* **Source excerpt**
------

When President Muhammadu Buhari inaugurated his cabinet on August 21, two burning issues were omitted in his speech. I am sure the issues must have been discussed at the ministerial retreat organised by the office of Secretary to the Government of the Federation and the President felt it was no longer necessary to reopen discussions on the two issues during the cabinet inauguration. The issues are relationships between ministers and ministers of state and the relationship between ministers and the National Assembly. Let us discuss the latter first.
Deep down in the heart of every minister is how to cope with the insatiable demands of the members of the National Assembly especially the committee chairmen. And these demands keep increasing daily to the extent that ministers prefer to send their Permanent Secretaries or top officials to the National Assembly.
It is not only ministers that are worried but heads of parastatals and agencies of the Federal Government. And because the members of the National Assembly have the powers to approve or disapprove the budgets of the ministries, they now hold the ministers and heads of parastatals, hostage. The ministers are under severe and constant harassment.
Section 88 of the Constitution defines the powers of the legislature to investigate. It provides as follows: 88 (1) Subject to the provisions of this Constitution, each House of the National Assembly shall have power by resolution published in its journal or in the Official Gazette of the Government of the Federation to direct or cause to be directed an investigation into: (a) any matter or thing with respect to which it has powers to make laws; and (b) the conduct of affairs of any person, authority, Ministry or government department charged or intended to be charged with the duty of or responsibility for—(i) executing or administering laws enacted by the National Assembly; disbursing or administering moneys appropriated or to be appropriated by the National Assembly. (2) The powers conferred on the National Assembly under the provisions of this section are exercisable only for the purpose of enabling it to—(a) make laws with respect to any matter within its legislative competence and correct any defects in existing laws; and expose corruption, inefficiency or waste in the execution or administration of laws within it legislative competence and in the disbursement or administration of funds appropriated by it.”
Judging by actions of the members of the National Assembly in recent years, they have exceeded their boundaries and they now want to run the ministries as if they are part of the executives like ministers. They attend functions and events of various ministries. They want to be involved in employment and promotion of personnel in the various ministries and agencies. They also want to be involved in the execution of the various contracts in the ministries and agencies. In short, they want to be involved in the complete running of the ministries and agencies and there is no end to their demands. They have forgotten that their primary duty is to make laws and not to enforce the laws made.

------

* **Excerpted records**
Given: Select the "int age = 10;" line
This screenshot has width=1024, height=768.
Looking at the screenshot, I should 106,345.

------

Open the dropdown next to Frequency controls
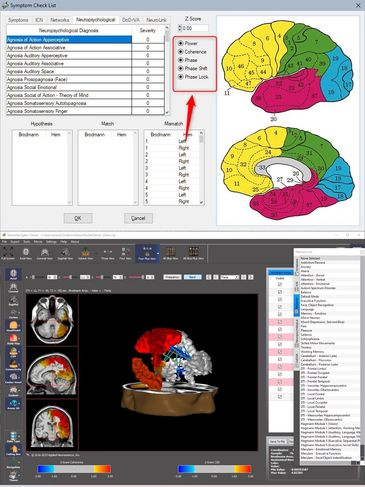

------

* **Written request**
From the passage on ministers and the National Assembly, extract word for word the part that opens with the words containing "Deep down in" and closes with "to the National Assembly.".

* **Answer for the task**
Deep down in the heart of every minister is how to cope with the insatiable demands of the members of the National Assembly especially the committee chairmen. And these demands keep increasing daily to the extent that ministers prefer to send their Permanent Secretaries or top officials to the National Assembly.